Uzbekistan has alleged that 18 children with acute respiratory disease have died in the city of Samarkand after taking cough syrup manufactured by an Indian company Marion Biotech Pvt Ltd.

Uzbekistan is the second country after Gambia to link child deaths to India made cough syrups.

A press release issued by the Ministry of Health of Uzbekistan on December 27 said that an internal inquiry conducted by the regulatory agencies of that country found that the deceased children, before admission to hospital treatment, took Doc-1 Max syrup at home for 2-7 days 3-4 times a day, 2.5-5 ml, which exceeds the standard dose of the drug for children. "All children were given the drug without a doctor's prescription. Since the main component of the drug is paracetamol, Doc-1 Max syrup was incorrectly used by parents as an anti-cold remedy on their own or on the recommendation of pharmacy sellers. And this was the reason for the deterioration of the condition of patients," the investigation report reveals.

According to the preliminary laboratory studies conducted by the agencies of that country, the particular series of Doc-1 Max syrup contains ethylene glycol, a substance that is toxic, and about 1-2 ml/kg of a 95% concentrated solution can cause serious changes in the patient's health, such as vomiting, fainting, convulsions, cardiovascular problems and acute kidney failure.

The Uzbekistan health ministry also stated that tablets and syrups of the drug Doc-1 Max have been withdrawn from sale in all pharmacies of the country. "The shortcomings identified on the basis of the study materials, the issue of the responsibility of medical workers will be considered at a separate meeting of the Collegium of the Ministry of Health," the release said.

= = = =

**Apply what you read**
1) In the news report on the cough syrup deaths in Uzbekistan, what toxic substance did preliminary laboratory studies find in the particular series of Doc-1 Max syrup?
2) Carry on the news report on the cough syrup deaths in Uzbekistan from its final paragraph.

**Supplied data**
= = = =

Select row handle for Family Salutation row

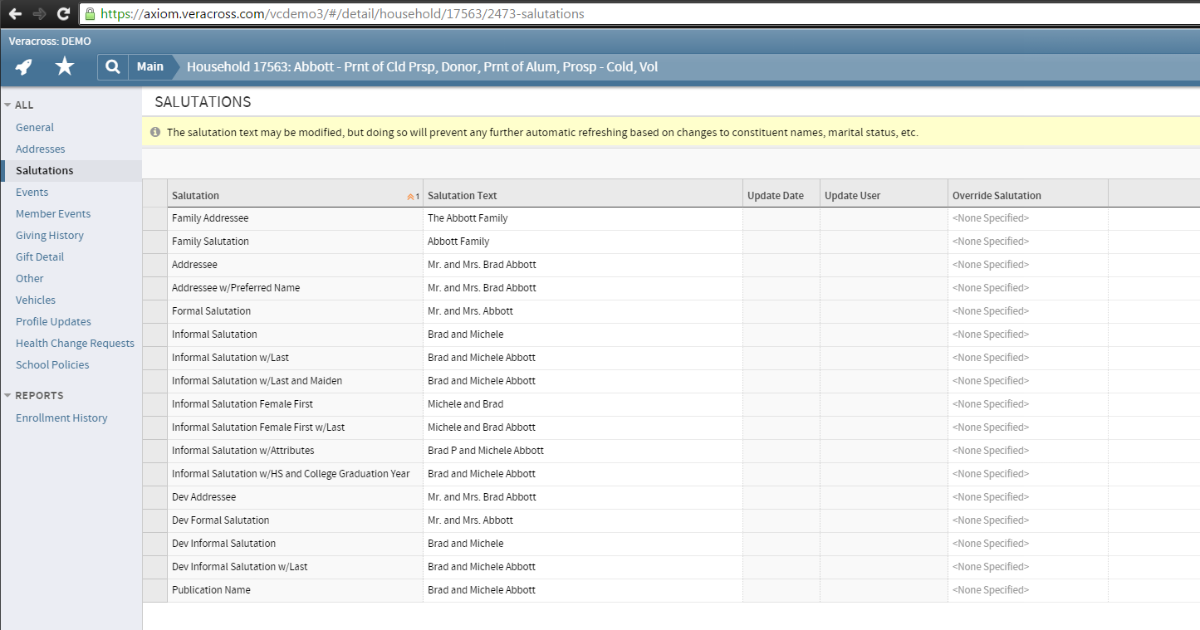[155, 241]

= = = =

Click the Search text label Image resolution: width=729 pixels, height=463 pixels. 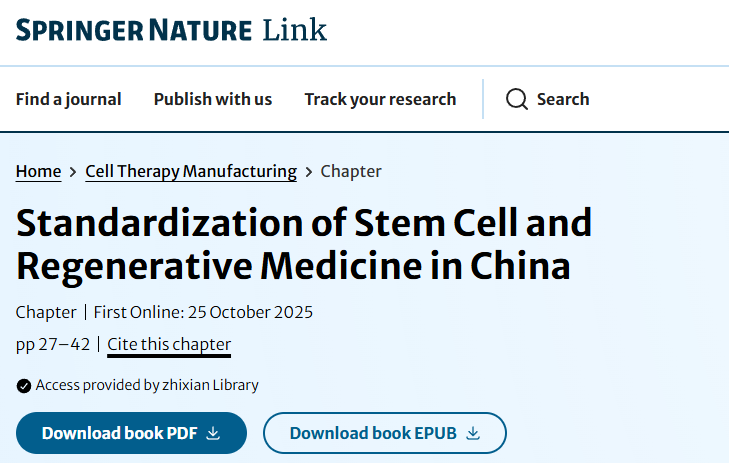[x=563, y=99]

= = = =

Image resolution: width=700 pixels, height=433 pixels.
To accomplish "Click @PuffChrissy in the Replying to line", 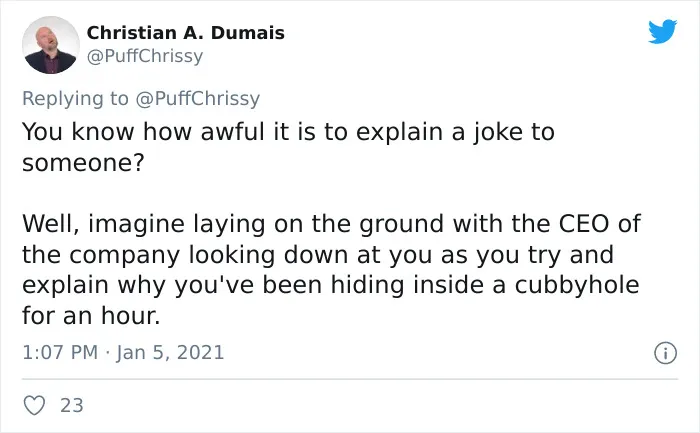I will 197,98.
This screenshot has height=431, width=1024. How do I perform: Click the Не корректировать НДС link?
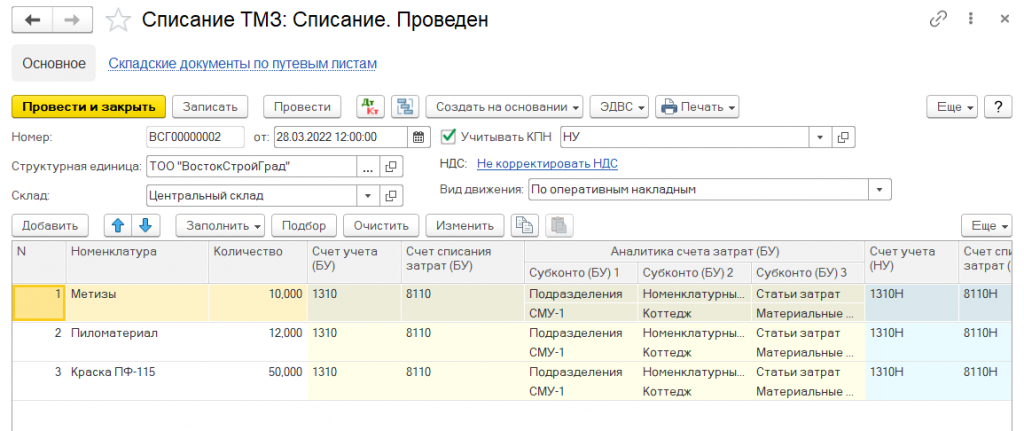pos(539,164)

= = = =

**Responses to the exercise**
1) Ethylene glycol.

2)
The Ministry of Health of Uzbekistan had constituted a working group to conduct an internal investigation on the fact with a site visit after the deaths of the children. The ministry's press release also pointed out that "taking into account all cases of violation of the law identified by the working group of the Ministry during the study, 7 responsible employees were dismissed from their positions due to the fact that they were negligent and inattentive to their duties, did not analyze child mortality in a timely manner and did not take the necessary measures, also disciplinary measures were applied to a number of specialists."

The results of the study of the Doc-1 Max syrup showed signs of a crime and all responsible employees were fired and the materials were transferred to law enforcement agencies, the release said.

Noida-based Marion Biotech had got tablets and syrup Doc-1 Max registered in Uzbekistan in 2012. The drug was imported into Uzbekistan by a local company Quramax Medical LLC.